RELATED POST: The Four Documents Every Parent Needs to Protect Their Children
Estate planning is not only for the elderly or the wealthy. Instead it is for anyone over the age of 18 especially those who own significant assets, have children, or want to alleviate headache for friends and family.
ESTATE PLANNING MYTH 10: Estate planning is private and shouldn’t be discussed.
If you believe that your estate plan is none of my business, then you are probably correct. But, if you believe that your estate plan is no one’s business, then you are probably incorrect.
Discussing your estate plan with a trusted friend or family member is an important step in the estate planning process.

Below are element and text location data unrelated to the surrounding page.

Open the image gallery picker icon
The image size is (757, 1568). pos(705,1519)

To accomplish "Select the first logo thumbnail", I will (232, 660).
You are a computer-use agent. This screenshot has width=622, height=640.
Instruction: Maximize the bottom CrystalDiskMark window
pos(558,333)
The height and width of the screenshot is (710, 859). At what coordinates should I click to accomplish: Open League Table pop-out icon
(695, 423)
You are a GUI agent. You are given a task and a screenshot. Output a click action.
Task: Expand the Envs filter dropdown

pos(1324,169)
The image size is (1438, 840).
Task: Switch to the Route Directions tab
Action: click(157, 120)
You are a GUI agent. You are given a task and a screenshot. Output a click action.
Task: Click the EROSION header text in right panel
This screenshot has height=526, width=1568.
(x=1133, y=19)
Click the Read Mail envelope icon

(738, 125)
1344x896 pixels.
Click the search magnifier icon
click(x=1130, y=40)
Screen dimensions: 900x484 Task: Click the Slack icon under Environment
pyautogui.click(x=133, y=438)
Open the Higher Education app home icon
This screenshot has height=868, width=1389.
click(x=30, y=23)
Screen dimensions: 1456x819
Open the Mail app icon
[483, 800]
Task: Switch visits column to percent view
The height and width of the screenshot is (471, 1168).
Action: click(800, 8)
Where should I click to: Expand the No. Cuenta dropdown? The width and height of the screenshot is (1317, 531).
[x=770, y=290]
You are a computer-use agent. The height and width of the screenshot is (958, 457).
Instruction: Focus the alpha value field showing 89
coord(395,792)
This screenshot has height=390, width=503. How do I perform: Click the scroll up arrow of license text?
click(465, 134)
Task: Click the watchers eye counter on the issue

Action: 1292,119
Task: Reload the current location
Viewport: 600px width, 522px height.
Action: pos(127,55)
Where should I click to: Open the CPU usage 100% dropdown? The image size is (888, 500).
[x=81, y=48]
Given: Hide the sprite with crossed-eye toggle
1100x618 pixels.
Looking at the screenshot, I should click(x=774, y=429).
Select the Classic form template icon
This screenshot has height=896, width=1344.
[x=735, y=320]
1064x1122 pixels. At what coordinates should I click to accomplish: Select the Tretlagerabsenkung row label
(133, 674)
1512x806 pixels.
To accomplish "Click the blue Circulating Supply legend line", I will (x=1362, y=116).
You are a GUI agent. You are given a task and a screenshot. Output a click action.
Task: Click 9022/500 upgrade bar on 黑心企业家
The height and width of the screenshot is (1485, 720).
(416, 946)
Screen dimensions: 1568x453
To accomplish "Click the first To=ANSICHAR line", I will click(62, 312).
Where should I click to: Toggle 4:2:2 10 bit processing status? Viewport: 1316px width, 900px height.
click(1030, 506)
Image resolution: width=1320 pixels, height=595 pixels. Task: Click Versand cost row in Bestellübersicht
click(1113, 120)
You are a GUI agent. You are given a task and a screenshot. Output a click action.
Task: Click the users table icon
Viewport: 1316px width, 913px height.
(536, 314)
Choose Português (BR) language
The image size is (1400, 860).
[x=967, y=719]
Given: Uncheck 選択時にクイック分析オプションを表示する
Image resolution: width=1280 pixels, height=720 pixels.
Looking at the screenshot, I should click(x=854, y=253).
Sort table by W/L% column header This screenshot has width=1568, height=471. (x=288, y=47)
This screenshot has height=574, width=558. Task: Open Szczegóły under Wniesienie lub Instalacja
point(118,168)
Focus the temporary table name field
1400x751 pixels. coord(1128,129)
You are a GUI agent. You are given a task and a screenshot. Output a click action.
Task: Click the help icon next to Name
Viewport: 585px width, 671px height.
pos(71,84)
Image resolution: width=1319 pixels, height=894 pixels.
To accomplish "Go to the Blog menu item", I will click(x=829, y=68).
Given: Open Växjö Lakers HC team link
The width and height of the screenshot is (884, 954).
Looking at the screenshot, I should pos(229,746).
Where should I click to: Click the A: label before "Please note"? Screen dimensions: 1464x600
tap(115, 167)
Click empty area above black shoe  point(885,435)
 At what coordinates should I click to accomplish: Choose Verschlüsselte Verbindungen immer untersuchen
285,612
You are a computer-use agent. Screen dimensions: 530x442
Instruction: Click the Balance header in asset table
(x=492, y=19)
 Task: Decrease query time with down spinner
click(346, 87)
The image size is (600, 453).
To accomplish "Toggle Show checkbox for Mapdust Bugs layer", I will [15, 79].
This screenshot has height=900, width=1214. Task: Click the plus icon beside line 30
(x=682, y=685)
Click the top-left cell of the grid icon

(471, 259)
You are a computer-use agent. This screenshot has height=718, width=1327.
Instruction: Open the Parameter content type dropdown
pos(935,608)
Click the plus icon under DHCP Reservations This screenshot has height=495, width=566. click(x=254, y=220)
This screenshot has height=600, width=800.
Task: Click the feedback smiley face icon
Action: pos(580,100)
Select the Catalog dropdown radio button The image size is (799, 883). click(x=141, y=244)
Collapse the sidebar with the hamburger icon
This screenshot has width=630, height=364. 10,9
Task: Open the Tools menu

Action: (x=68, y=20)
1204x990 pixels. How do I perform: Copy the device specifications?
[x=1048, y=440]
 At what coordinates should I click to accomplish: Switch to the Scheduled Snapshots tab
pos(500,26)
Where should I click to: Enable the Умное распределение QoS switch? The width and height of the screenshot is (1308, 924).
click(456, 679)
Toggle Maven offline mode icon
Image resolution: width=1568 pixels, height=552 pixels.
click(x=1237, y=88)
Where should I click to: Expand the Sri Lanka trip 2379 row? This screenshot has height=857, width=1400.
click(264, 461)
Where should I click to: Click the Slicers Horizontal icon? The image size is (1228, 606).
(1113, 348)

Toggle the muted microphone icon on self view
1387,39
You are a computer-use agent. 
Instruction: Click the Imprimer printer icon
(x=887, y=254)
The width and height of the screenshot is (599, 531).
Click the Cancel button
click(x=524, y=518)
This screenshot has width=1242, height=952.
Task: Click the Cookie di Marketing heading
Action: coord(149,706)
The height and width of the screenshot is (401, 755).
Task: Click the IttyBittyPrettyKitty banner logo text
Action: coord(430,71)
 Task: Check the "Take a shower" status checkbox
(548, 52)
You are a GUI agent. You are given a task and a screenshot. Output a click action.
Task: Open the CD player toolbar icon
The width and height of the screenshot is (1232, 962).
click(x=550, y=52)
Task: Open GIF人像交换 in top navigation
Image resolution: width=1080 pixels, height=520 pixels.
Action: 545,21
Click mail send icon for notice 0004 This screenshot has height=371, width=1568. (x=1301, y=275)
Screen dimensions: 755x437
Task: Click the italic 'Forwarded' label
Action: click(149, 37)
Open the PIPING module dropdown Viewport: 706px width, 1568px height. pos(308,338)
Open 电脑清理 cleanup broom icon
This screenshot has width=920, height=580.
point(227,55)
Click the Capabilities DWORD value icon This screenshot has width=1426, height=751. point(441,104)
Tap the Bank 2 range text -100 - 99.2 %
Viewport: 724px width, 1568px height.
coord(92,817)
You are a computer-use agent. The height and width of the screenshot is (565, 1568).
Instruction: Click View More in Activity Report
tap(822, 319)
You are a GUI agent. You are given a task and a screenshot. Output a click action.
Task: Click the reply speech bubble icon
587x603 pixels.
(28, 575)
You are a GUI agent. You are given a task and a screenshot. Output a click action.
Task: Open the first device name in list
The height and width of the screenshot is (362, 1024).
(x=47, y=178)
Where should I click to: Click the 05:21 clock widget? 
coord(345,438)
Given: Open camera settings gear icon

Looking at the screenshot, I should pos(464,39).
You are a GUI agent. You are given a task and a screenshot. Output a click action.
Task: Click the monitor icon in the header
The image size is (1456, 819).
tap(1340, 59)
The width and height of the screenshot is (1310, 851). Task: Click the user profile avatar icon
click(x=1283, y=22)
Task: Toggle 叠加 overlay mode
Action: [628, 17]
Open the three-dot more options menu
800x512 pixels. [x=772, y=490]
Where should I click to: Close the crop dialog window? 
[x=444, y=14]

RELATED POST: The Importance of Discussing Your Estate Plan
If no one knows that you have a will, then how will they know that you want your spouse or child to receive everything? Where will they find your documents?
If no one knows that you have a power of attorney, then who will respond to medical or financial questions while you are in the hospital? Do you want them to have to pursue a court-ordered guardianship?
Completing an enforceable and personally-tailored estate plan is essential, but talking with someone about that plan is essential to setting the plan in motion.
ESTATE PLANNING MYTHS BUSTED
Lots of myths and misconceptions surround estate planning. Fears of state laws, taxes, and greed keep many people from making an estate plan.
Further, still others believe that they don’t need an estate plan, that their families will be fine without it, or that it an estate plan is too expensive. Paralyzed by these myths, many fail to make an estate plan and leave their family in an expensive mess.
Don’t be fooled by these myths. Get an estate plan with a reputable, licensed attorney in your area to put your own mind at ease and protect you against some common estate planning pitfalls.